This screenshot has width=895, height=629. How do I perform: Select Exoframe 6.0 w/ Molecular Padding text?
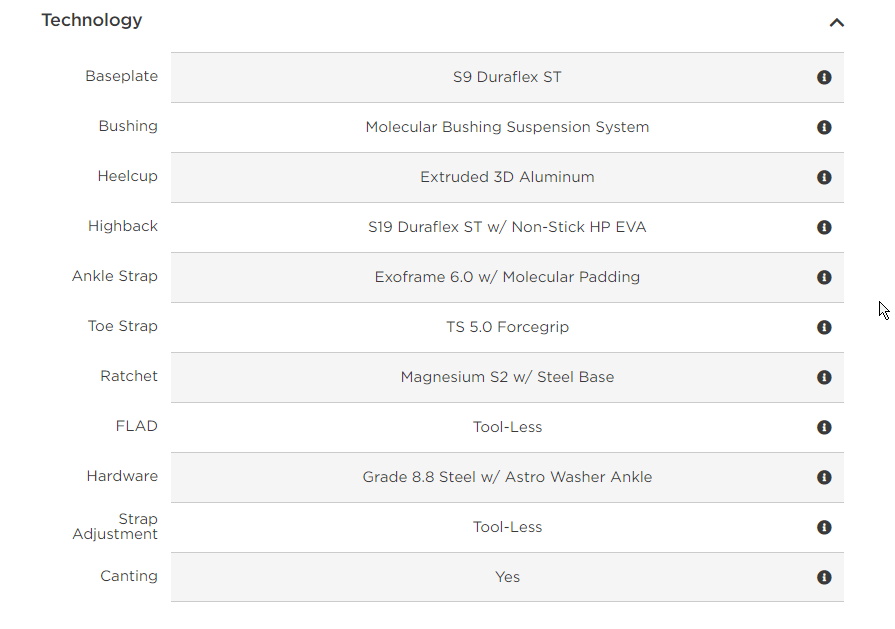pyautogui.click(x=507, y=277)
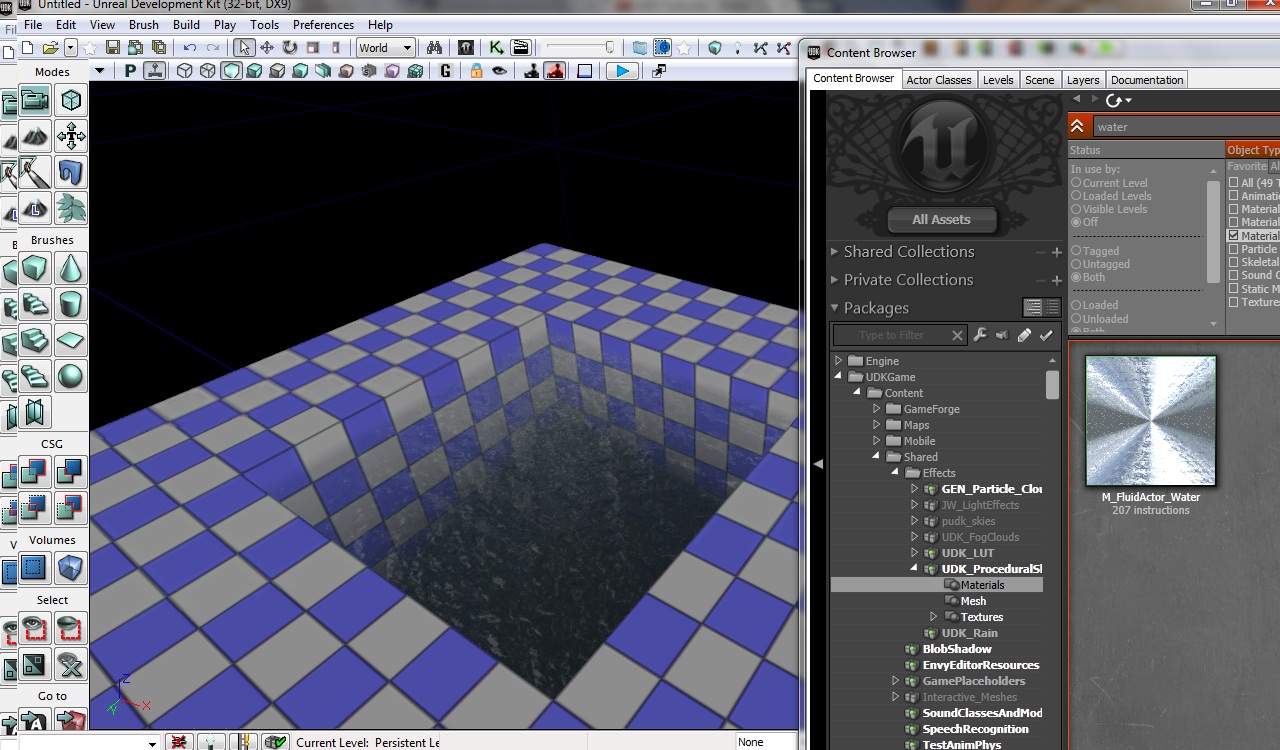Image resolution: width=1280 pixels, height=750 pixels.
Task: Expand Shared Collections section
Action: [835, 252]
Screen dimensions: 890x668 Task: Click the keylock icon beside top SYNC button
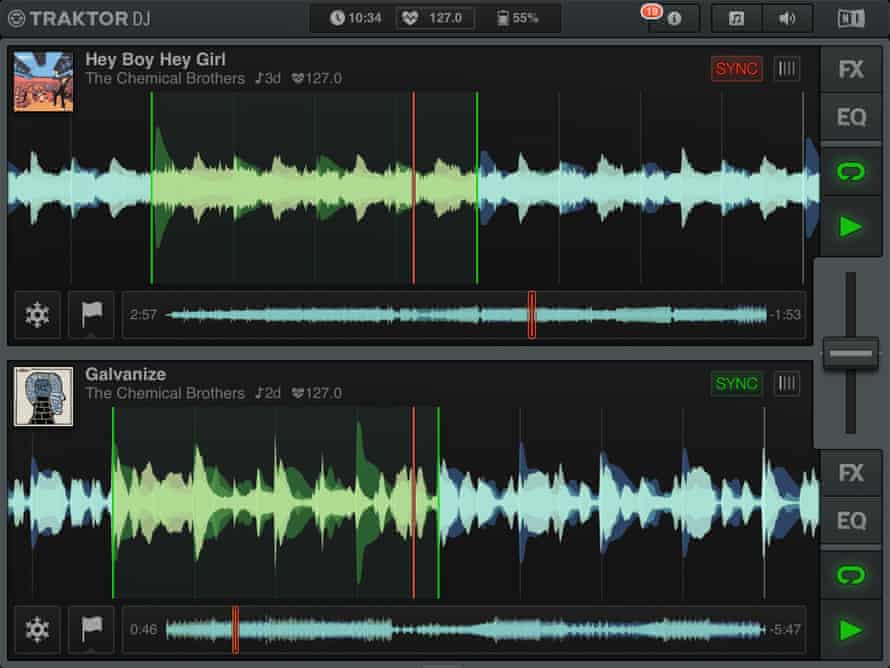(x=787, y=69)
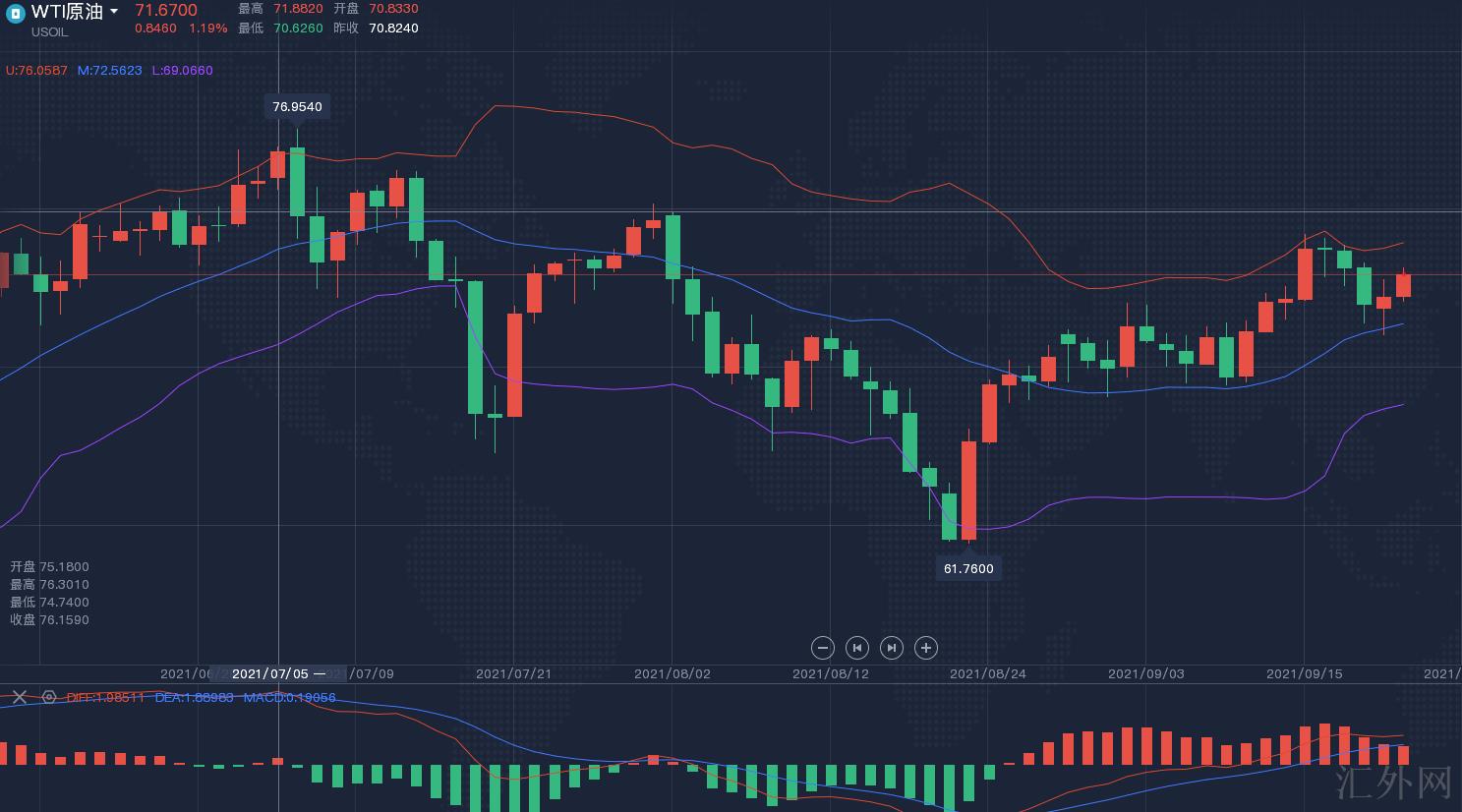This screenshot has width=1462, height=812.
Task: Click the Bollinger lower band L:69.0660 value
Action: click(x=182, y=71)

§ The problem
A word-for-word retyping of every record is required, without the pictures.

§ Task output
This screenshot has width=895, height=629. How do I perform: Select Exoframe 6.0 w/ Molecular Padding text?
pyautogui.click(x=507, y=277)
Image resolution: width=1280 pixels, height=750 pixels.
Task: Expand Shared Collections section
Action: [835, 252]
Screen dimensions: 890x668 Task: Click the keylock icon beside top SYNC button
(x=787, y=69)
This screenshot has width=1462, height=812.
Task: Click the Bollinger lower band L:69.0660 value
Action: click(x=182, y=71)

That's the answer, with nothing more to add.